This transfer, that we hadn’t even thought about a couple of days ago, simply needs to happen.

Chelsea v Arsenal - Carabao Cup Semi-Final: First Leg Photo by Chris Brunskill Ltd/Getty Images

The entrance of Manchester United into the contest for Alexis Sánchez’s affections was, perhaps, inevitable. He’s going relatively cheap, after all, and for United not to test the waters would amount to a dereliction of duty. We can presume that United are still second favourites behind Manchester City, who have been trying to sign the player for what feels like eternity, but theirs isn’t the only oversized chequebook in town. And there are some very good reasons for United to attempt to persuade the Chilean to come to Old Trafford.

Three reasons, in fact.

Here they are.

1. It would be really funny

It’s been clear for a while that Manchester United’s transfer policy has been in need of a direction. An identity. Managers have come in, bought some players, and then left, with the result that Jose Mourinho is managing a motley squad built in accordance with four distinct approaches to squad building. Well, three distinct approaches to squad building and whatever the hell David Moyes was up to. A kind of panicked lurch sideways to squad building, perhaps.

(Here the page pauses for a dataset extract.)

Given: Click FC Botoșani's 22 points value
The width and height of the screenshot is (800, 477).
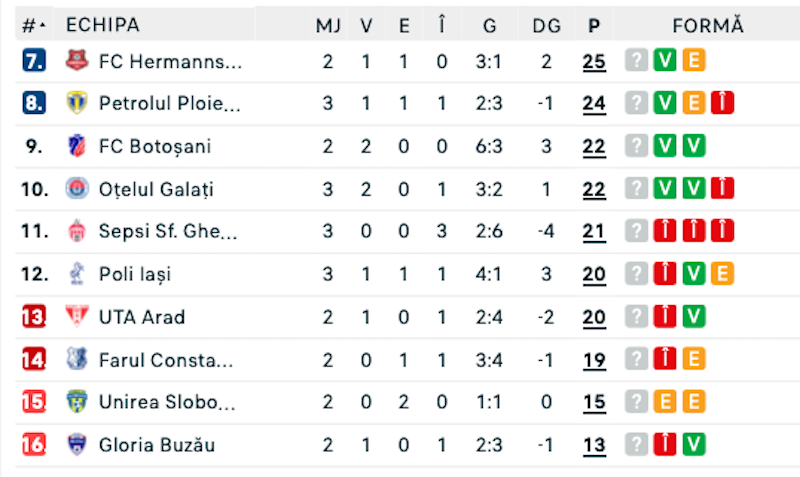Looking at the screenshot, I should click(x=594, y=146).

(Whether Mourinho is doing well at this task is, of course, a different question. Either way, it’s not ideal.)

The capture of Sánchez, then, would signal an end to this higgledy-piggledy nonsense, and would — taken as a piece with the summertime capture of Romelu Lukaku — signal the rise of a new, focused approach. In summary: annoying everybody else. Thought you had Lukaku, Chelsea? Nope! Thought you’d tempted Sánchez back to your loving, slightly-too-intense embrace, “Pep”? Whoops!

It’s clear by this stage that the Glazer family, and their functionary Ed Woodward, have neither the inclination nor the ability to make Manchester United into a coherent sporting entity. Transfers will continue to emerge from a strange coalition of scouting, management, and whatever Woodward dreams about when he isn’t dreaming about sponsored tractors. And given this, if you can think of a better way of stupidly spending stupid amounts of money than “weaponised trolling”, we’re not interested.

2. It would be really funny

Obviously annoying City is the main goal here — hey, United aren’t catching them in the league, and a win’s a win — but let’s not forget the place of Arsenal in all this. Indeed, wherever Sánchez ends up, that’s precisely the point: the reminder of Arsenal’s place in the grand scheme of things.

For the court of the Late Wengerian Empire is a rotting place: dust chokes the air, cobwebs tether the throne. Players come in hope, and while the mediocre and the inadequate make themselves comfortable among the faded tapestries and rotting silk, the great and the pretty good eventually realise that this is no a place for heroes. Not while the Emperor still sits on his throne, a gloomy shadow of a once-great leader. They take their lances and their banners and they move on to find cleaner air, a brighter countenance, and the fame and fortune they feel is their due. And this is all just as it should be.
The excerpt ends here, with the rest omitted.